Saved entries
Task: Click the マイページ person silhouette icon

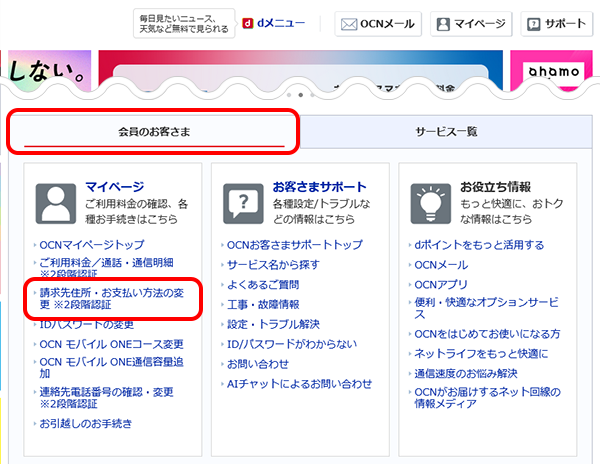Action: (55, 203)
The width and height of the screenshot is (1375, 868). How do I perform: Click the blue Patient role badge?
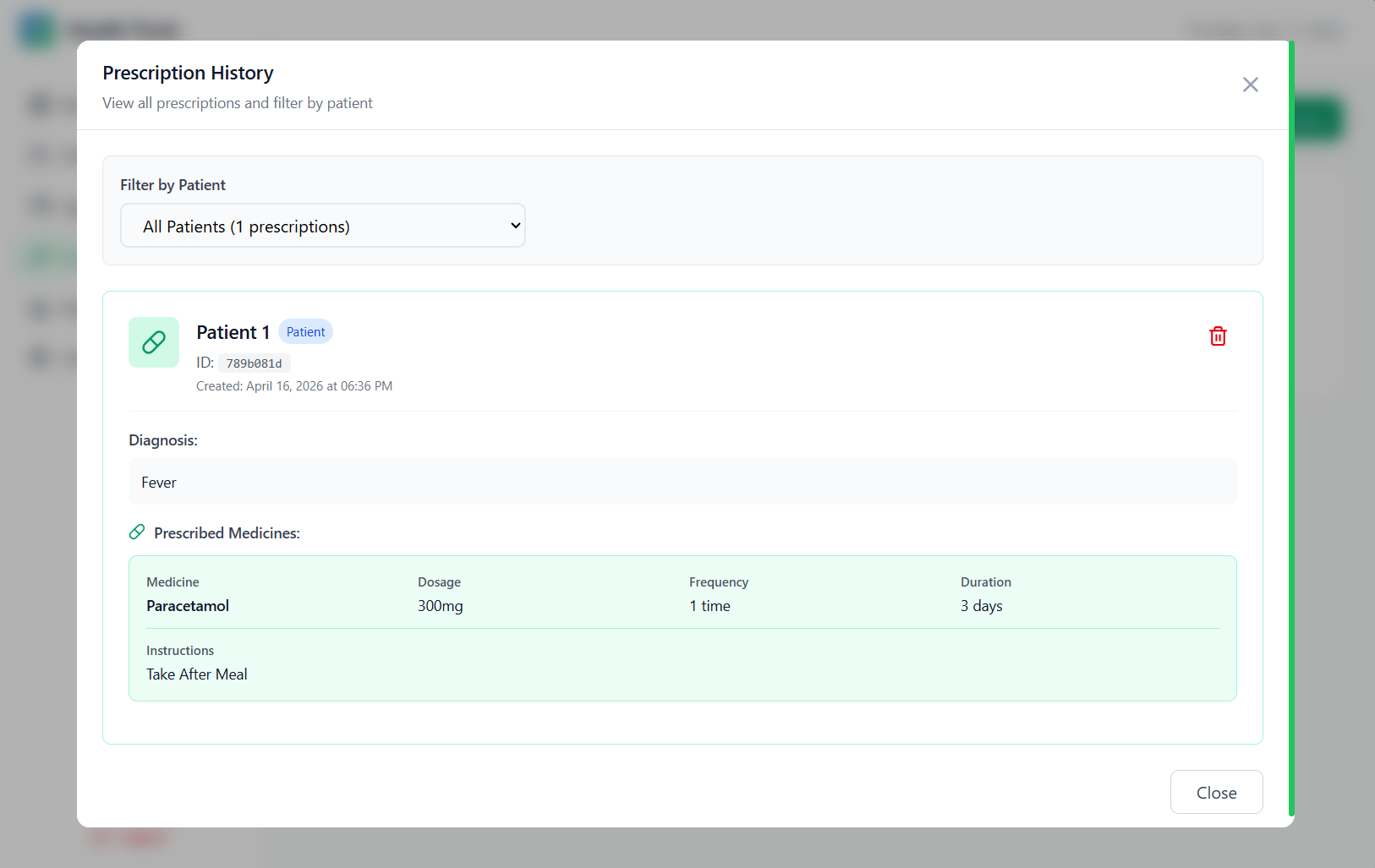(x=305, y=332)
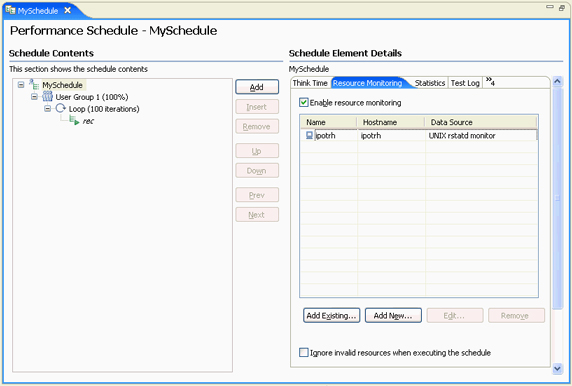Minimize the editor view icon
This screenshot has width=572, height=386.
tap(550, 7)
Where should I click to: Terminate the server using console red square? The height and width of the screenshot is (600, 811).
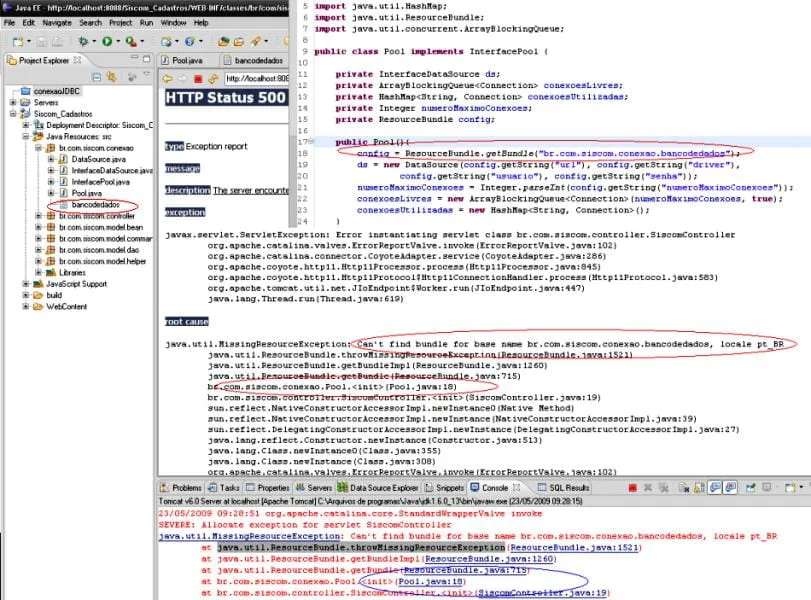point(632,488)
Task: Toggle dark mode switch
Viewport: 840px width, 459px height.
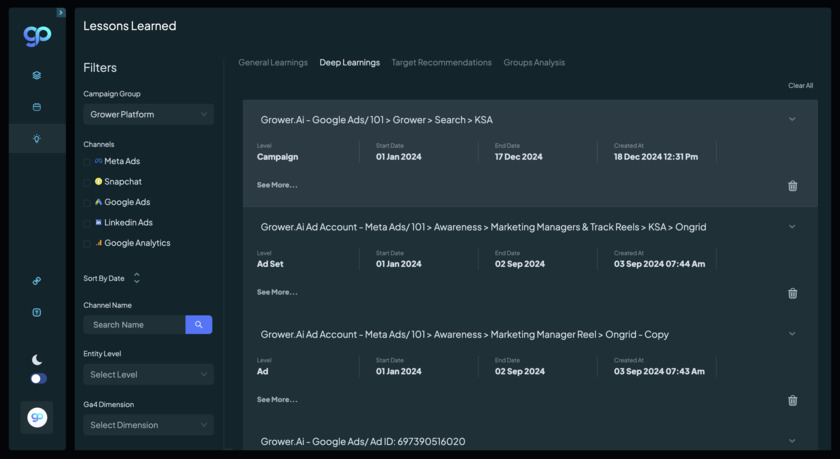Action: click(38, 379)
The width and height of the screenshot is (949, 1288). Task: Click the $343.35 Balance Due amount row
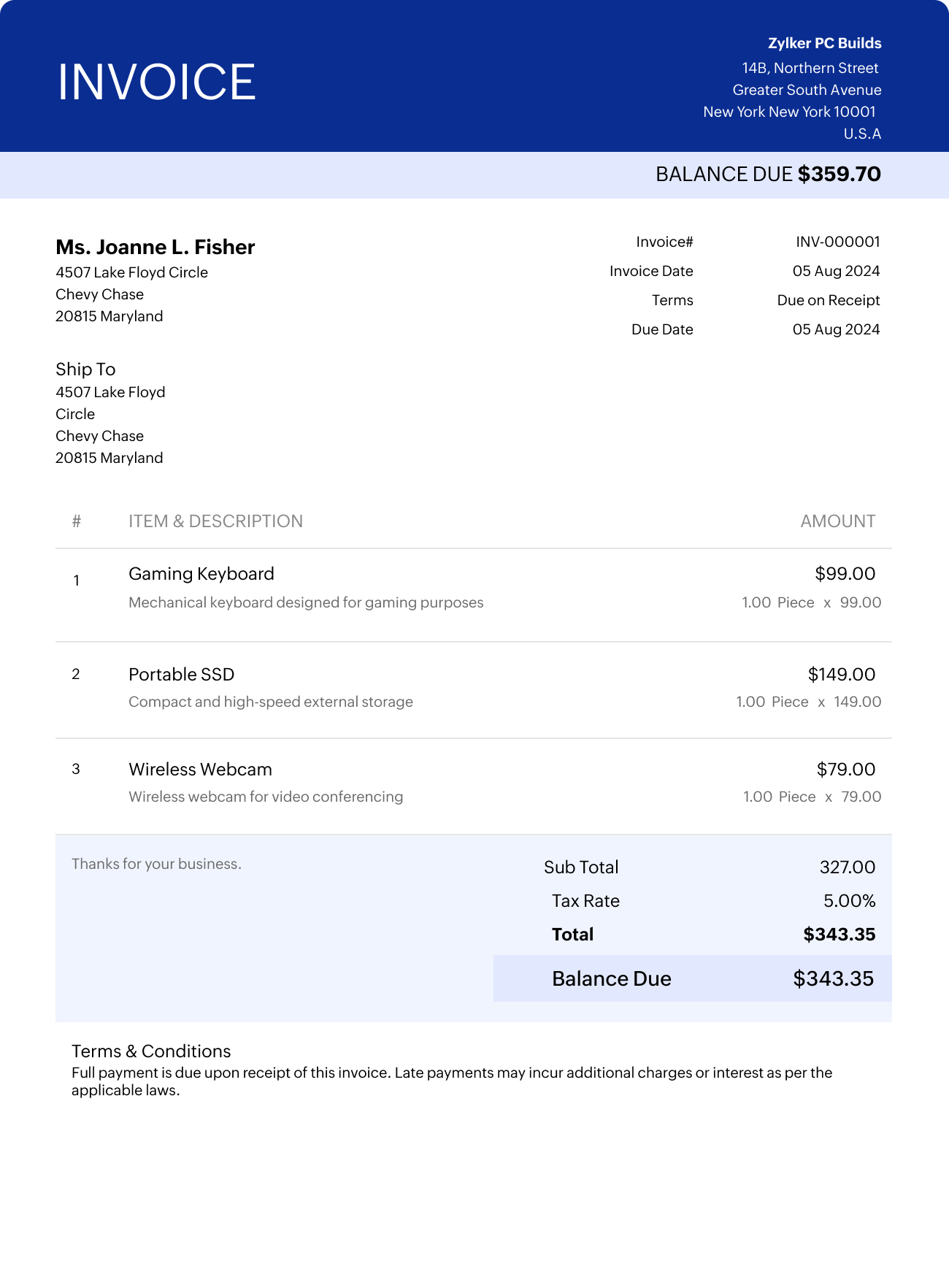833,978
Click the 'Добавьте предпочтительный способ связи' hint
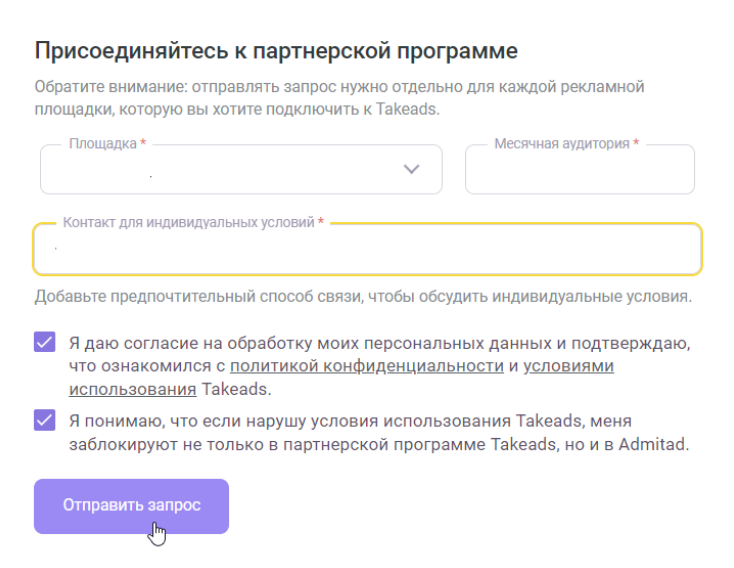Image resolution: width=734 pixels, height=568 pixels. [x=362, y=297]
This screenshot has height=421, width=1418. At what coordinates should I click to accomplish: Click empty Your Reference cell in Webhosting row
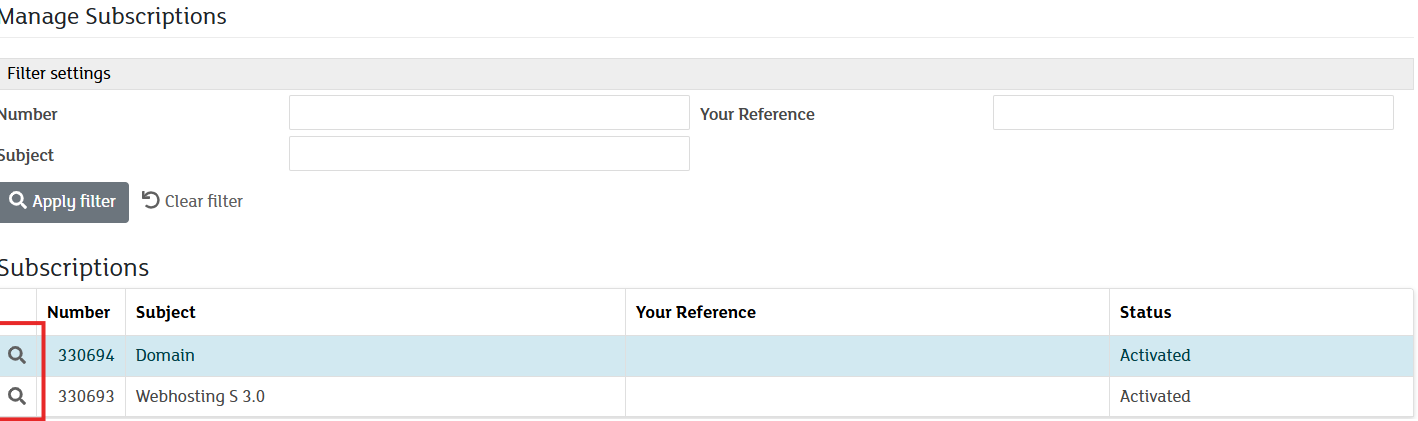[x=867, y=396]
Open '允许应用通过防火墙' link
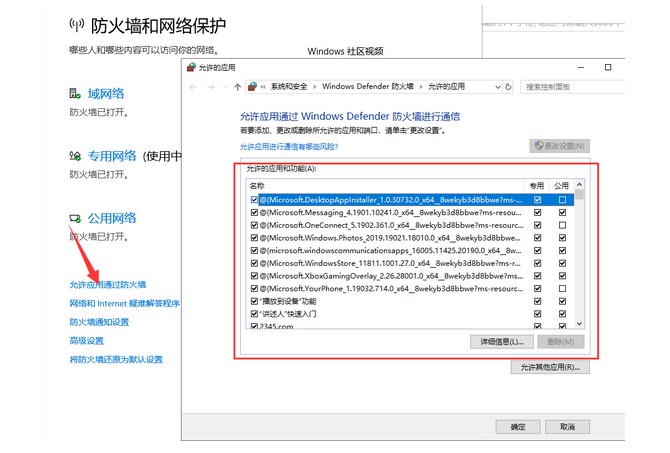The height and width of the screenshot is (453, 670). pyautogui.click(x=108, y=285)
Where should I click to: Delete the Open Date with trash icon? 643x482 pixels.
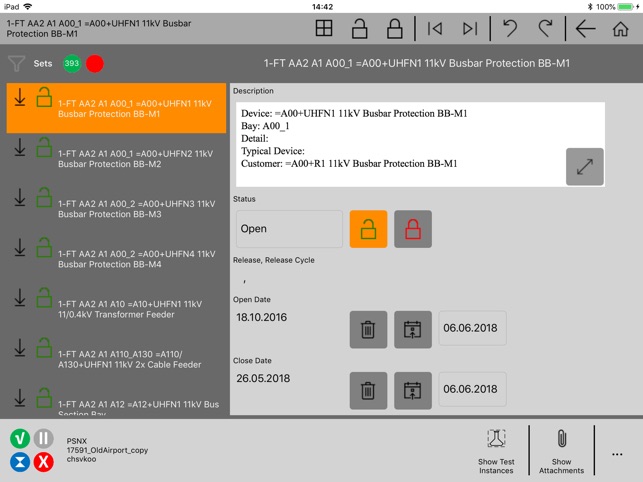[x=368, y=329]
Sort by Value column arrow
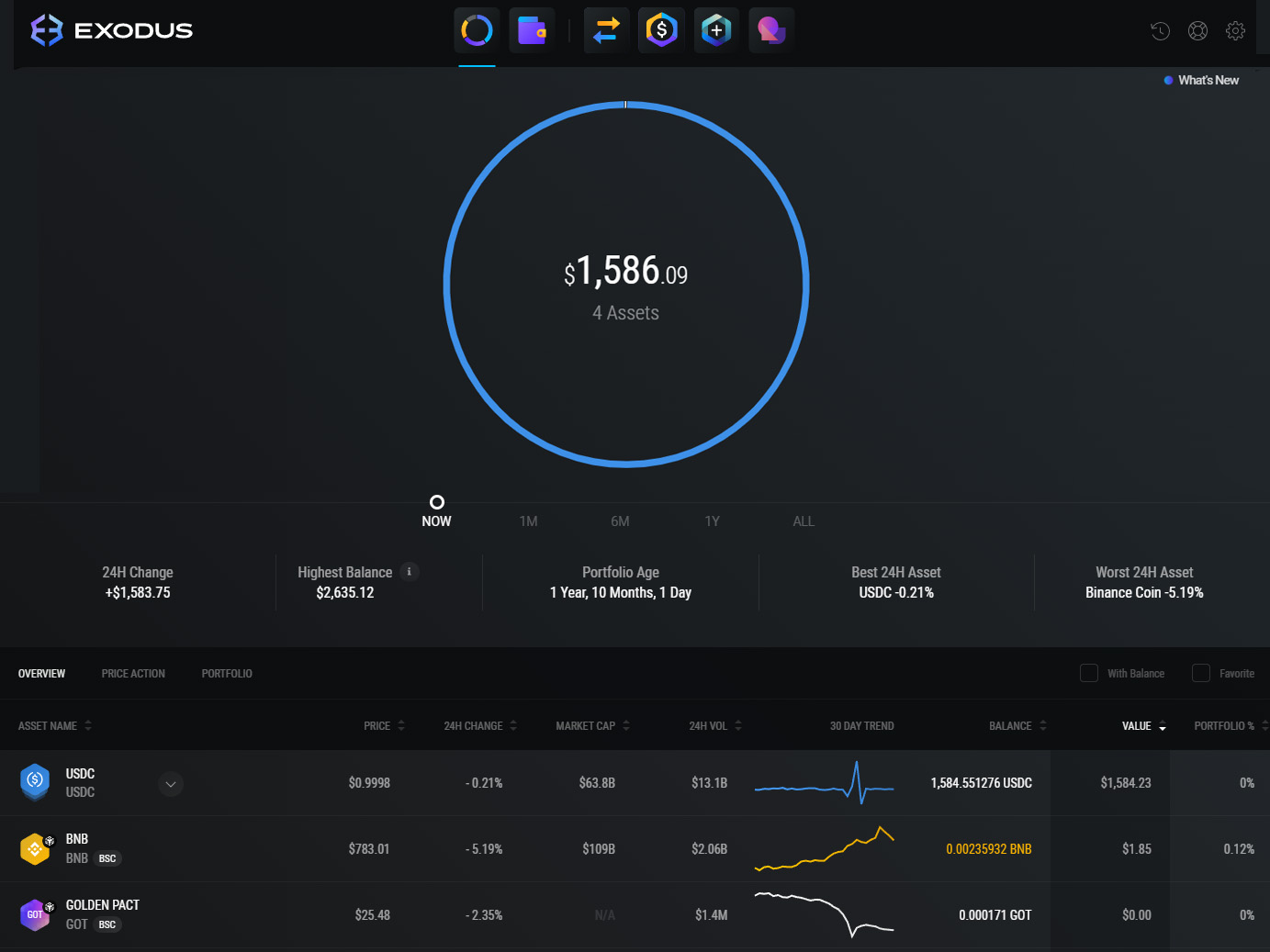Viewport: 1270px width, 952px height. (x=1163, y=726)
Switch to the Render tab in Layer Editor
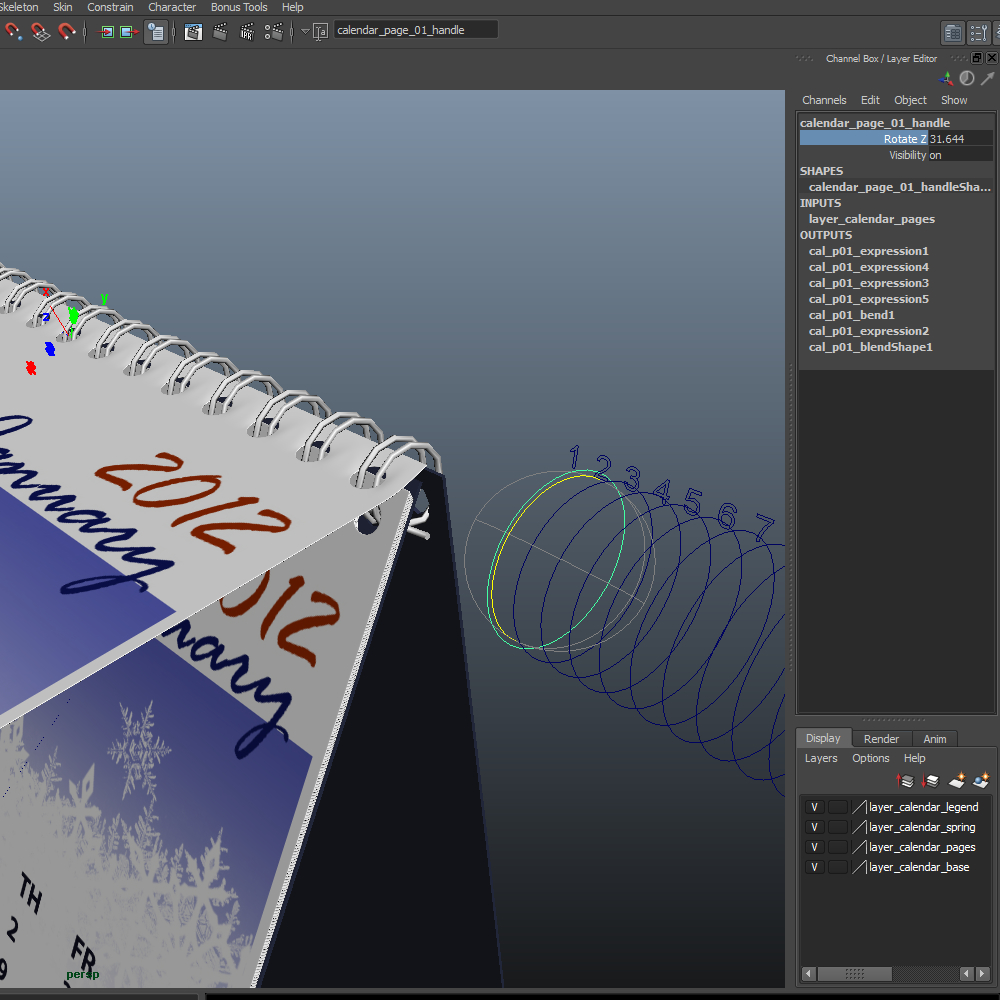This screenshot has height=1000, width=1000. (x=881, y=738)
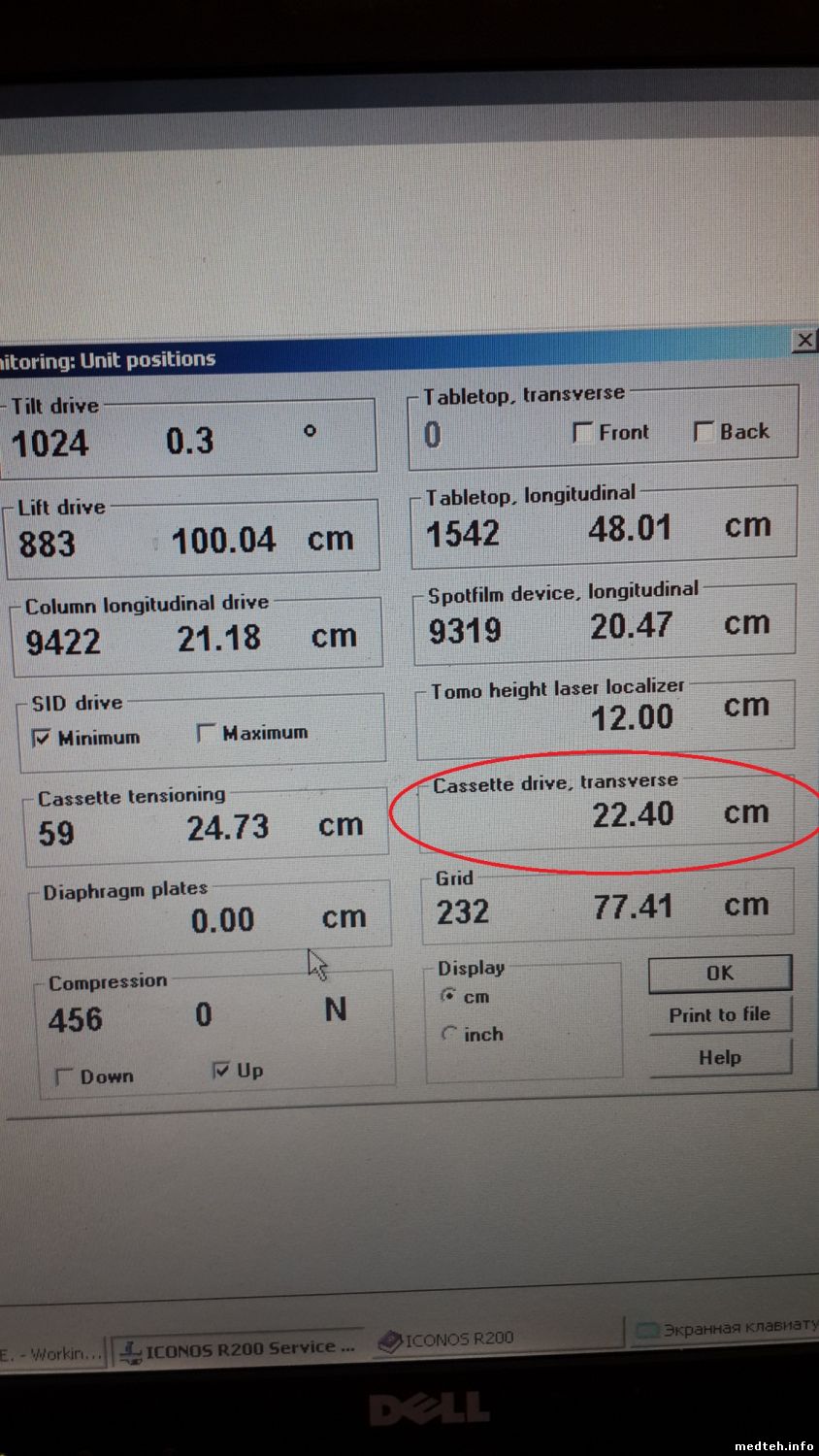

§ **WHAT IS EXPECTED**
Your answer should consist solely of the lines from the one with "Click the 'Добавьте" through the last line of the entries, restated word for word, with the pictures omitted.

§ **SOLVED EXERCISE**
Click the 'Добавьте предпочтительный способ связи' hint
Image resolution: width=734 pixels, height=568 pixels. [x=362, y=297]
This screenshot has height=421, width=1418. At what coordinates should I click to accomplish: Click empty Your Reference cell in Webhosting row
[x=867, y=396]
Open '允许应用通过防火墙' link
The height and width of the screenshot is (453, 670). pyautogui.click(x=108, y=285)
Where should I click to: Delete the Open Date with trash icon? 643x482 pixels.
[x=368, y=329]
Sort by Value column arrow
Viewport: 1270px width, 952px height. (x=1163, y=726)
Switch to the Render tab in Layer Editor
This screenshot has height=1000, width=1000. (x=881, y=738)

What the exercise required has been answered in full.